§ Supplied records

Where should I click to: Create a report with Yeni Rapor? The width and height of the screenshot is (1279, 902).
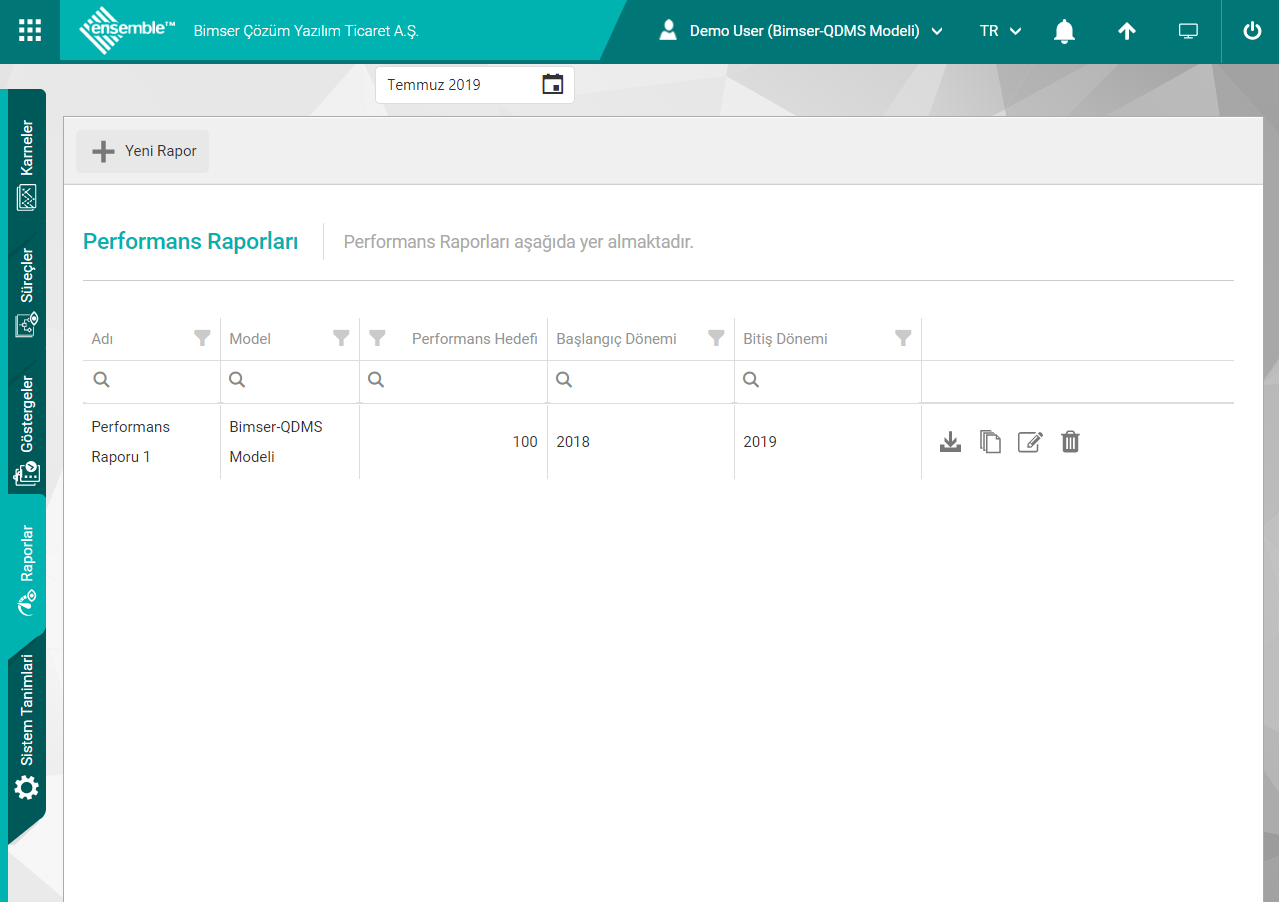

...

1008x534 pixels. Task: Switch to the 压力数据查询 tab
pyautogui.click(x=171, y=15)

---

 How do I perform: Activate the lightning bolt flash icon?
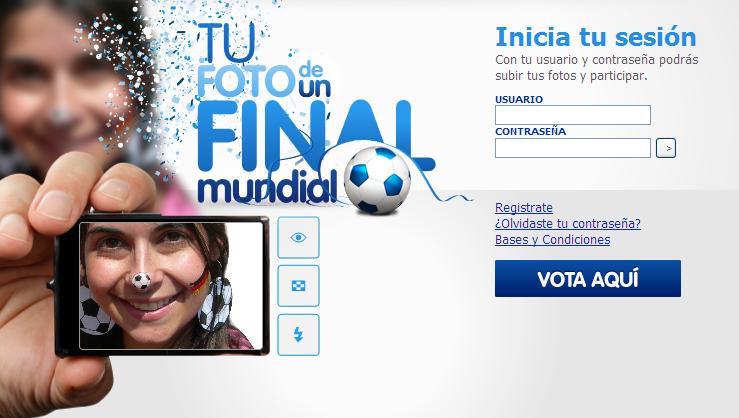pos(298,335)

§ What you will do
Please show each line in the items above that contains the word "click".

§ Problem solution
Where should I click to: Create a report with Yeni Rapor? The width and height of the screenshot is (1279, 902).
pyautogui.click(x=171, y=15)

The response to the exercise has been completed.